# [SOURCE DATA]
--------------------------------
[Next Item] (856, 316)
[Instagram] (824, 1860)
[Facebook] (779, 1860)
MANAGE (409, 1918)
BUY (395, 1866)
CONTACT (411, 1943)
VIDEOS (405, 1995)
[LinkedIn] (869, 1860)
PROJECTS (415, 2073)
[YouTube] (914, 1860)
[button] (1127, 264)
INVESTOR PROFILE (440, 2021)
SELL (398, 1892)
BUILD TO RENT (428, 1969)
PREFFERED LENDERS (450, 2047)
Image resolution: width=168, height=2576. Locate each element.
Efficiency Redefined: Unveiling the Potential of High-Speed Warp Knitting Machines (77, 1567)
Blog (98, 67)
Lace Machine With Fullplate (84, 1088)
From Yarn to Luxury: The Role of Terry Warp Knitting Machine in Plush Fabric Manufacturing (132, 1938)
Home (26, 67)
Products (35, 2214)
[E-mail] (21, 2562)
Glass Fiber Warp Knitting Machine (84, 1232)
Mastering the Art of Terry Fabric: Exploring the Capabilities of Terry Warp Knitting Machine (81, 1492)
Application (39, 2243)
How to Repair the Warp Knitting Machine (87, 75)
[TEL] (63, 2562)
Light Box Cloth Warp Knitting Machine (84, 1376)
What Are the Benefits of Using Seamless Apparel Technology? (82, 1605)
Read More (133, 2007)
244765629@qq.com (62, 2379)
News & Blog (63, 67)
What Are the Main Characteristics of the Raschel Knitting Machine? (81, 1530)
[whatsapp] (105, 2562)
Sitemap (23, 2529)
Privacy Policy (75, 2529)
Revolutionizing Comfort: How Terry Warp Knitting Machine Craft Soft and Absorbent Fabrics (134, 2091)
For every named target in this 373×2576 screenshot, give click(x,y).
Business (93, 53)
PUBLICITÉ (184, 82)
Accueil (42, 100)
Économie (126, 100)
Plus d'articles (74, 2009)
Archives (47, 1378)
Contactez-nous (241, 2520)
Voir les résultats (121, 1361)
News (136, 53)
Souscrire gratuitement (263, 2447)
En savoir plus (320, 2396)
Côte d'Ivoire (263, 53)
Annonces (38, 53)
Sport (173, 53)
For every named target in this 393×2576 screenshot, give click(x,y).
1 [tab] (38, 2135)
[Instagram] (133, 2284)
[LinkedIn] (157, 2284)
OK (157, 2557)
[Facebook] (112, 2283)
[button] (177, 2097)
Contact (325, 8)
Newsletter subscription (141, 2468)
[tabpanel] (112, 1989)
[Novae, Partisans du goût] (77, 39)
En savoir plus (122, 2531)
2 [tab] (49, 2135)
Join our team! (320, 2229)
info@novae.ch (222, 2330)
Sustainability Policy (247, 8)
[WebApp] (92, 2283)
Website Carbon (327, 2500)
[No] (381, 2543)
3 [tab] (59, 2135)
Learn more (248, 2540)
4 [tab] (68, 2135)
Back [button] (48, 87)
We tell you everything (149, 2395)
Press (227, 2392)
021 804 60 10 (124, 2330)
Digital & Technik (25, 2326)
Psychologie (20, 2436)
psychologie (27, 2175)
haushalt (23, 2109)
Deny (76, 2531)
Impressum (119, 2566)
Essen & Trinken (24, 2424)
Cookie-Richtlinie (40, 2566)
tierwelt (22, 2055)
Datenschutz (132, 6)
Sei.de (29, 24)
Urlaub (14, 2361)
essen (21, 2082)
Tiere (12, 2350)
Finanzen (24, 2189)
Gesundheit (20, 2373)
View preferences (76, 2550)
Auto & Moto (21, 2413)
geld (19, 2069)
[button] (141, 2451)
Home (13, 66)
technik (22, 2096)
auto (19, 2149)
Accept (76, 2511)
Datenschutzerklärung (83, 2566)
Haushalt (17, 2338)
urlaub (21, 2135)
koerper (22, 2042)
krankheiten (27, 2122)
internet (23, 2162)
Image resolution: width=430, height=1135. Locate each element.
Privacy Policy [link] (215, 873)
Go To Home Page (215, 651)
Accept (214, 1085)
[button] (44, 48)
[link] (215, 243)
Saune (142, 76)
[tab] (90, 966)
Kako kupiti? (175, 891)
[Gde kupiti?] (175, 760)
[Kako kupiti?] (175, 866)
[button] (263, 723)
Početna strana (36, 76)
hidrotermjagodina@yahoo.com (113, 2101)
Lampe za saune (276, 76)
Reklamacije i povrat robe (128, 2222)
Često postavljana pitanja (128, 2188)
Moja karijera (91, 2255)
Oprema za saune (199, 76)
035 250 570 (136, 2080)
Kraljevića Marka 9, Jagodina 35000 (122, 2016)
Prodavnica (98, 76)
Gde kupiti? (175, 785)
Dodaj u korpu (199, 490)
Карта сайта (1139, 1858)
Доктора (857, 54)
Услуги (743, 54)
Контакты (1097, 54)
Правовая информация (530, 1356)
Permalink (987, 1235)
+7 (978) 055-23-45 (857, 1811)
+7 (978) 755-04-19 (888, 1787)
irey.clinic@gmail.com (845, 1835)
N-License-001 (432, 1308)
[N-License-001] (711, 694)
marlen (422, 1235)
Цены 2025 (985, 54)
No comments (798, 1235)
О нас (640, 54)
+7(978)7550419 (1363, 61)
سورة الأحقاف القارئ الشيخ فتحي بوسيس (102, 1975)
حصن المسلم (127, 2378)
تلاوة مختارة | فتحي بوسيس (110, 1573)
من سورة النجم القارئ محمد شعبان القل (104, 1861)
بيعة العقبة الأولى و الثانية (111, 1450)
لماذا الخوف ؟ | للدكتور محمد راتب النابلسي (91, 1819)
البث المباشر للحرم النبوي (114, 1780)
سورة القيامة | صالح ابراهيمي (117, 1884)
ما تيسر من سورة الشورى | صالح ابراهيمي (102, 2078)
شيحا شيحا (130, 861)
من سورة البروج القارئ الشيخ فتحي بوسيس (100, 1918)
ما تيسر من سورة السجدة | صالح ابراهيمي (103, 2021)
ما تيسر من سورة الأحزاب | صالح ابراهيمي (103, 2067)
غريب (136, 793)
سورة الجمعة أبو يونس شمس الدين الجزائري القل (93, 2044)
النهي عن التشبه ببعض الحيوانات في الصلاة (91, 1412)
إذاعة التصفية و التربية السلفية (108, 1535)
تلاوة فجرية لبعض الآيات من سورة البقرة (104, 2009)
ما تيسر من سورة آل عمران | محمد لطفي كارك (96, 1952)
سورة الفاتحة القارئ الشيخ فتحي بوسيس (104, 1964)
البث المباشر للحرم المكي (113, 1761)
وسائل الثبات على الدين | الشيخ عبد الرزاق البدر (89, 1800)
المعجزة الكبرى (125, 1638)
--------------------------------
# [WHAT IS EXPECTED]
Each record above should be returned exactly as it appears.

# [WRITTEN REPLY]
[Next Item] (856, 316)
[Instagram] (824, 1860)
[Facebook] (779, 1860)
MANAGE (409, 1918)
BUY (395, 1866)
CONTACT (411, 1943)
VIDEOS (405, 1995)
[LinkedIn] (869, 1860)
PROJECTS (415, 2073)
[YouTube] (914, 1860)
[button] (1127, 264)
INVESTOR PROFILE (440, 2021)
SELL (398, 1892)
BUILD TO RENT (428, 1969)
PREFFERED LENDERS (450, 2047)
Image resolution: width=168, height=2576. Locate each element.
Efficiency Redefined: Unveiling the Potential of High-Speed Warp Knitting Machines (77, 1567)
Blog (98, 67)
Lace Machine With Fullplate (84, 1088)
From Yarn to Luxury: The Role of Terry Warp Knitting Machine in Plush Fabric Manufacturing (132, 1938)
Home (26, 67)
Products (35, 2214)
[E-mail] (21, 2562)
Glass Fiber Warp Knitting Machine (84, 1232)
Mastering the Art of Terry Fabric: Exploring the Capabilities of Terry Warp Knitting Machine (81, 1492)
Application (39, 2243)
How to Repair the Warp Knitting Machine (87, 75)
[TEL] (63, 2562)
Light Box Cloth Warp Knitting Machine (84, 1376)
What Are the Benefits of Using Seamless Apparel Technology? (82, 1605)
Read More (133, 2007)
244765629@qq.com (62, 2379)
News & Blog (63, 67)
What Are the Main Characteristics of the Raschel Knitting Machine? (81, 1530)
[whatsapp] (105, 2562)
Sitemap (23, 2529)
Privacy Policy (75, 2529)
Revolutionizing Comfort: How Terry Warp Knitting Machine Craft Soft and Absorbent Fabrics (134, 2091)
For every named target in this 373×2576 screenshot, give click(x,y).
Business (93, 53)
PUBLICITÉ (184, 82)
Accueil (42, 100)
Économie (126, 100)
Plus d'articles (74, 2009)
Archives (47, 1378)
Contactez-nous (241, 2520)
Voir les résultats (121, 1361)
News (136, 53)
Souscrire gratuitement (263, 2447)
En savoir plus (320, 2396)
Côte d'Ivoire (263, 53)
Annonces (38, 53)
Sport (173, 53)
For every named target in this 393×2576 screenshot, give click(x,y).
1 [tab] (38, 2135)
[Instagram] (133, 2284)
[LinkedIn] (157, 2284)
OK (157, 2557)
[Facebook] (112, 2283)
[button] (177, 2097)
Contact (325, 8)
Newsletter subscription (141, 2468)
[tabpanel] (112, 1989)
[Novae, Partisans du goût] (77, 39)
En savoir plus (122, 2531)
2 [tab] (49, 2135)
Join our team! (320, 2229)
info@novae.ch (222, 2330)
Sustainability Policy (247, 8)
[WebApp] (92, 2283)
Website Carbon (327, 2500)
[No] (381, 2543)
3 [tab] (59, 2135)
Learn more (248, 2540)
4 [tab] (68, 2135)
Back [button] (48, 87)
We tell you everything (149, 2395)
Press (227, 2392)
021 804 60 10 (124, 2330)
Digital & Technik (25, 2326)
Psychologie (20, 2436)
psychologie (27, 2175)
haushalt (23, 2109)
Deny (76, 2531)
Impressum (119, 2566)
Essen & Trinken (24, 2424)
Cookie-Richtlinie (40, 2566)
tierwelt (22, 2055)
Datenschutz (132, 6)
Sei.de (29, 24)
Urlaub (14, 2361)
essen (21, 2082)
Tiere (12, 2350)
Finanzen (24, 2189)
Gesundheit (20, 2373)
View preferences (76, 2550)
Auto & Moto (21, 2413)
geld (19, 2069)
[button] (141, 2451)
Home (13, 66)
technik (22, 2096)
auto (19, 2149)
Accept (76, 2511)
Datenschutzerklärung (83, 2566)
Haushalt (17, 2338)
urlaub (21, 2135)
koerper (22, 2042)
krankheiten (27, 2122)
internet (23, 2162)
Image resolution: width=430, height=1135. Locate each element.
Privacy Policy [link] (215, 873)
Go To Home Page (215, 651)
Accept (214, 1085)
[button] (44, 48)
[link] (215, 243)
Saune (142, 76)
[tab] (90, 966)
Kako kupiti? (175, 891)
[Gde kupiti?] (175, 760)
[Kako kupiti?] (175, 866)
[button] (263, 723)
Početna strana (36, 76)
hidrotermjagodina@yahoo.com (113, 2101)
Lampe za saune (276, 76)
Reklamacije i povrat robe (128, 2222)
Često postavljana pitanja (128, 2188)
Moja karijera (91, 2255)
Oprema za saune (199, 76)
035 250 570 (136, 2080)
Kraljevića Marka 9, Jagodina 35000 (122, 2016)
Prodavnica (98, 76)
Gde kupiti? (175, 785)
Dodaj u korpu (199, 490)
Карта сайта (1139, 1858)
Доктора (857, 54)
Услуги (743, 54)
Контакты (1097, 54)
Правовая информация (530, 1356)
Permalink (987, 1235)
+7 (978) 055-23-45 (857, 1811)
+7 (978) 755-04-19 (888, 1787)
irey.clinic@gmail.com (845, 1835)
N-License-001 (432, 1308)
[N-License-001] (711, 694)
marlen (422, 1235)
Цены 2025 (985, 54)
No comments (798, 1235)
О нас (640, 54)
+7(978)7550419 (1363, 61)
سورة الأحقاف القارئ الشيخ فتحي بوسيس (102, 1975)
حصن المسلم (127, 2378)
تلاوة مختارة | فتحي بوسيس (110, 1573)
من سورة النجم القارئ محمد شعبان القل (104, 1861)
بيعة العقبة الأولى و الثانية (111, 1450)
لماذا الخوف ؟ | للدكتور محمد راتب النابلسي (91, 1819)
البث المباشر للحرم النبوي (114, 1780)
سورة القيامة | صالح ابراهيمي (117, 1884)
ما تيسر من سورة الشورى | صالح ابراهيمي (102, 2078)
شيحا شيحا (130, 861)
من سورة البروج القارئ الشيخ فتحي بوسيس (100, 1918)
ما تيسر من سورة السجدة | صالح ابراهيمي (103, 2021)
ما تيسر من سورة الأحزاب | صالح ابراهيمي (103, 2067)
غريب (136, 793)
سورة الجمعة أبو يونس شمس الدين الجزائري القل (93, 2044)
النهي عن التشبه ببعض الحيوانات في الصلاة (91, 1412)
إذاعة التصفية و التربية السلفية (108, 1535)
تلاوة فجرية لبعض الآيات من سورة البقرة (104, 2009)
ما تيسر من سورة آل عمران | محمد لطفي كارك (96, 1952)
سورة الفاتحة القارئ الشيخ فتحي بوسيس (104, 1964)
البث المباشر للحرم المكي (113, 1761)
وسائل الثبات على الدين | الشيخ عبد الرزاق البدر (89, 1800)
المعجزة الكبرى (125, 1638)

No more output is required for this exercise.